The average Class 8 daily truck build rate in North America increased about 38% from December 2016 to December 2017, CEO Patrick Miller said in a recent earnings call with financial analysts.
“We believe we’ve improved our cost competitiveness and better positioned ourselves for the cyclicality in our markets. We are now seeing higher operating income partly as a result of these restructuring cost containment plans,” Miller said.
Fourth-quarter operating income more than doubled to $8.6 million compared with $3.9 million a year earlier.
For the full year, CVG reported a net loss of $1.7 million, or 6 cents, compared with net income of $6.8 million, or 23 cents, in the 2016 period. Revenue rose 14.1% to $755.2 million compared with $662.1 million in the prior year.
The company supplies cab-related products and systems, such as seats and wiring harnesses, for the global commercial vehicle market, including the medium- and heavy-duty truck market, and the medium- and heavy-construction vehicle markets.
Miller pointed to a number of headwinds his company and the industry overall face.
“Commodity price increases in steel, copper and chemical-based components offset some of the progress due to the lag inherent in the agreements we hold with larger customers allowing pass through of raw material costs,” Miller said.
Year-over-year for the fourth quarter, steel was up about 17% in 2017, polypropylene up 23% and foam up 26%. “Those are extraordinary increases,” Chief Financial Officer Tim Trenary said.

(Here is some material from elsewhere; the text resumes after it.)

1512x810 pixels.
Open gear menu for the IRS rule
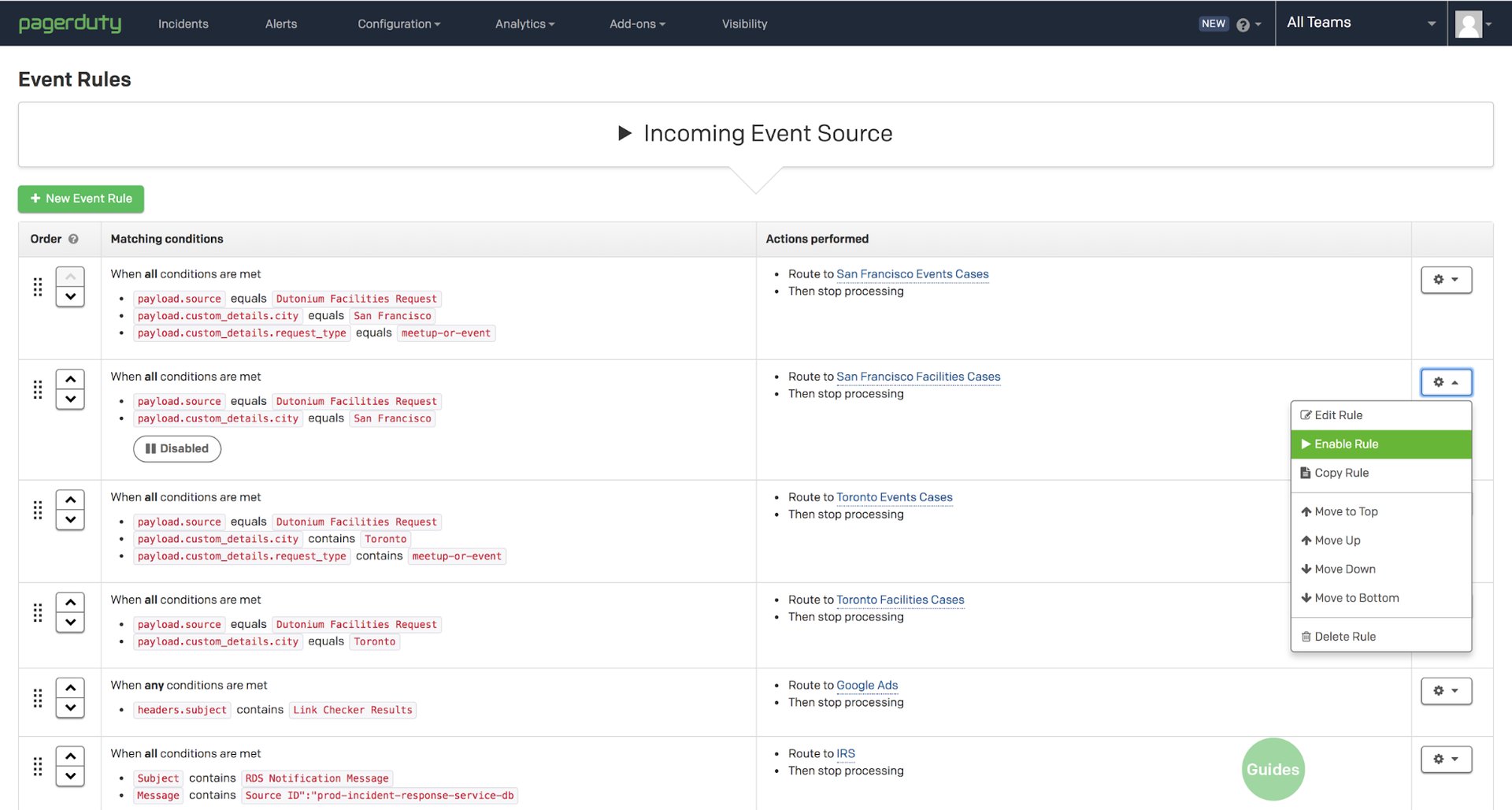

Prices may continue to rise, he said. “We are actively working to reduce this impact in the near-term, as we renew and renegotiate commercial terms with our customers.”
Quickly ramping up production levels in its global truck and bus and global construction and agriculture segments raises costs through training, productivity losses and overtime to meet demand in less stable environments, he said.
At the macro level, Miller said the economy is strengthening and the GDP numbers are good amid rising freight tonnage and tightening freight capacity, driving freight rates higher. “Higher freight pricing and tight capacity typically translates to higher new truck orders, as the fleets increase their equipment investments.”